Requirement 1:
From the article on Newark's 2020 census count, list every method officials used to reach Newark residents before the census deadline.
Requirement 2:
Extend the article on Newark's 2020 census count, picking up after its last sentence.

Extracted text:

Patch logo Patch 8/13/2021 Eric Kiefer
a traffic light on a city street: It’s official, the U.S. Census says: Newark has edged out Jersey City as the most populated municipality in the state. © Photo: Getty Images/Denis Tangney Jr. It’s official, the U.S. Census says: Newark has edged out Jersey City as the most populated municipality in the state.

NEWARK, NJ — It’s official, the U.S. Census says: Newark has edged out Jersey City as the most populated in the state.

Census officials released long-awaited municipal data from the 2020 tally on Thursday, revealing that – once again – Newark is the largest city in New Jersey.

There are 311,549 people living in Newark. Jersey City has 292,449 residents, according to the census.

The U.S. Census counts every resident in the United States. It's mandated by Article I, Section 2 of the Constitution and takes place every 10 years.

Many people had wondered which city would emerge with the title of “New Jersey’s largest” this year. The race inspired a tongue-in-cheek rivalry between Newark and Jersey City, with each seeking to secure bragging rights.

But more than just pride is on the line when it comes to an accurate census total, especially in Newark, where advocates say residents have long been undercounted.

For example, the census determines how Congressional districts are drawn and how federal funds are appropriated. These funds touch nearly every aspect of life in Newark, including education, housing, healthcare and all other federal aid that flows into the city.

In the months leading up to the census deadline, officials tried creative ways to reach Newark residents, handing out $50 gift cards to local families, organizing events at City Hall, teaming up with the Newark Public Library to hold pop-up census sites and holding a “Newark Census Selfie Contest.”

That effort has paid off, Mayor Ras Baraka said Thursday.

Record set:
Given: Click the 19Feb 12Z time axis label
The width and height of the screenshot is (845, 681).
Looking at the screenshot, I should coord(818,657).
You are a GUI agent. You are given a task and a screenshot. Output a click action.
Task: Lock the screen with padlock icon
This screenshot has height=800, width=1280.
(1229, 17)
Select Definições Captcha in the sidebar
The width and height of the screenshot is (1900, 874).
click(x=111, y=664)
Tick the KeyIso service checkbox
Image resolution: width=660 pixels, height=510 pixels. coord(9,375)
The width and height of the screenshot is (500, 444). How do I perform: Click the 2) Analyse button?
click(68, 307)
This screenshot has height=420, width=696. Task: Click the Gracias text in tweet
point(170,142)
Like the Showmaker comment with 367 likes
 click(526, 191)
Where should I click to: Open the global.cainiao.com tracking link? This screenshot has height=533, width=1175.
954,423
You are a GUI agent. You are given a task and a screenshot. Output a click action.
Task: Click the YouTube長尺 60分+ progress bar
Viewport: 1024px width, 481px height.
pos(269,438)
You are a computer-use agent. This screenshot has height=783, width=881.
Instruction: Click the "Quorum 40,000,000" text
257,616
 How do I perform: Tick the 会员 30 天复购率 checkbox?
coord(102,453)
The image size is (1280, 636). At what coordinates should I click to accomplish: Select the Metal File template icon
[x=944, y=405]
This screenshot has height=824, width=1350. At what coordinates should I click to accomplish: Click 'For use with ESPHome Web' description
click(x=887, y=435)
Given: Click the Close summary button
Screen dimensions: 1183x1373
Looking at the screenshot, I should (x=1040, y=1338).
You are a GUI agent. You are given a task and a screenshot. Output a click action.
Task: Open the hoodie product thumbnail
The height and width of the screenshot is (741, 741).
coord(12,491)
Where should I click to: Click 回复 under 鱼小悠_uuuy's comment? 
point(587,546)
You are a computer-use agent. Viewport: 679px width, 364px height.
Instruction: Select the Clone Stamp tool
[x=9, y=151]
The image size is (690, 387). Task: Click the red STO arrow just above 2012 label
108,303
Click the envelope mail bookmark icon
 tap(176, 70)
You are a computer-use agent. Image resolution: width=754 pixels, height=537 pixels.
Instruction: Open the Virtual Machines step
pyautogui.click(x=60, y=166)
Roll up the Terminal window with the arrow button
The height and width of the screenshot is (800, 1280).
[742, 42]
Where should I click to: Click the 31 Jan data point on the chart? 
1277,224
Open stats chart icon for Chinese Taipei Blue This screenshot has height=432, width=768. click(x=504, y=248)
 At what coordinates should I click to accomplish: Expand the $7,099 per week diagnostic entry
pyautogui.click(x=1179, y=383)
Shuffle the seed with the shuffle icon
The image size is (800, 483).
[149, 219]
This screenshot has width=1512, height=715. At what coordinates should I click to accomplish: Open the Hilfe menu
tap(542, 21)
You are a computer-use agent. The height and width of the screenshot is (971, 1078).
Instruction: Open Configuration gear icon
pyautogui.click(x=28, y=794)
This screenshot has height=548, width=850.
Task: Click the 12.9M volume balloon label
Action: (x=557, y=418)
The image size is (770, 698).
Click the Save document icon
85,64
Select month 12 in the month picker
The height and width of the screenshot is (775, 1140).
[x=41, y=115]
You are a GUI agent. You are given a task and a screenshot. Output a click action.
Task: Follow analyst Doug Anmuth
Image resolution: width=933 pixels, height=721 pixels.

Answer section 1:
- Handing out $50 gift cards to local families
- Organizing events at City Hall
- Teaming up with the Newark Public Library to hold pop-up census sites
- Holding a "Newark Census Selfie Contest"

Answer section 2:
“We are pleased to remain New Jersey’s largest city and top the 300,000 population mark,” Baraka said, congratulating residents for making sure they were counted despite the chaos of the coronavirus pandemic.

“I also sincerely appreciate Deputy Mayor Jacqueline Quiles for leading our efforts, as the U.S. Census in Newark was a partnership between federal, state, and county agencies, many nonprofits and our municipal team, who went into our neighborhoods and worked with all of our residents to get the most accurate count possible,” the mayor said.

Baraka added:

“However, the most important results of the 2020 Census are not if our city is the largest in New Jersey, but that our increasing number of residents – regardless of whether or not they were counted – receive every resource we need to take care of our diverse community and deliver vital services, particularly as we continue to be impacted by COVID-19.”

Some say the latest census data also may hint at the return of population growth to the state’s walkable, mixed-use centers — its cities, towns, and older suburbs with traditional downtowns.

According to New Jersey Future, Newark grew more than twice as fast as the rest of the state this decade, growing by 12.4 percent between 2010 and 2020, compared to 5.7 percent for the state as a whole. It’s the first time in many decades that Newark has outpaced the statewide growth rate, the group said.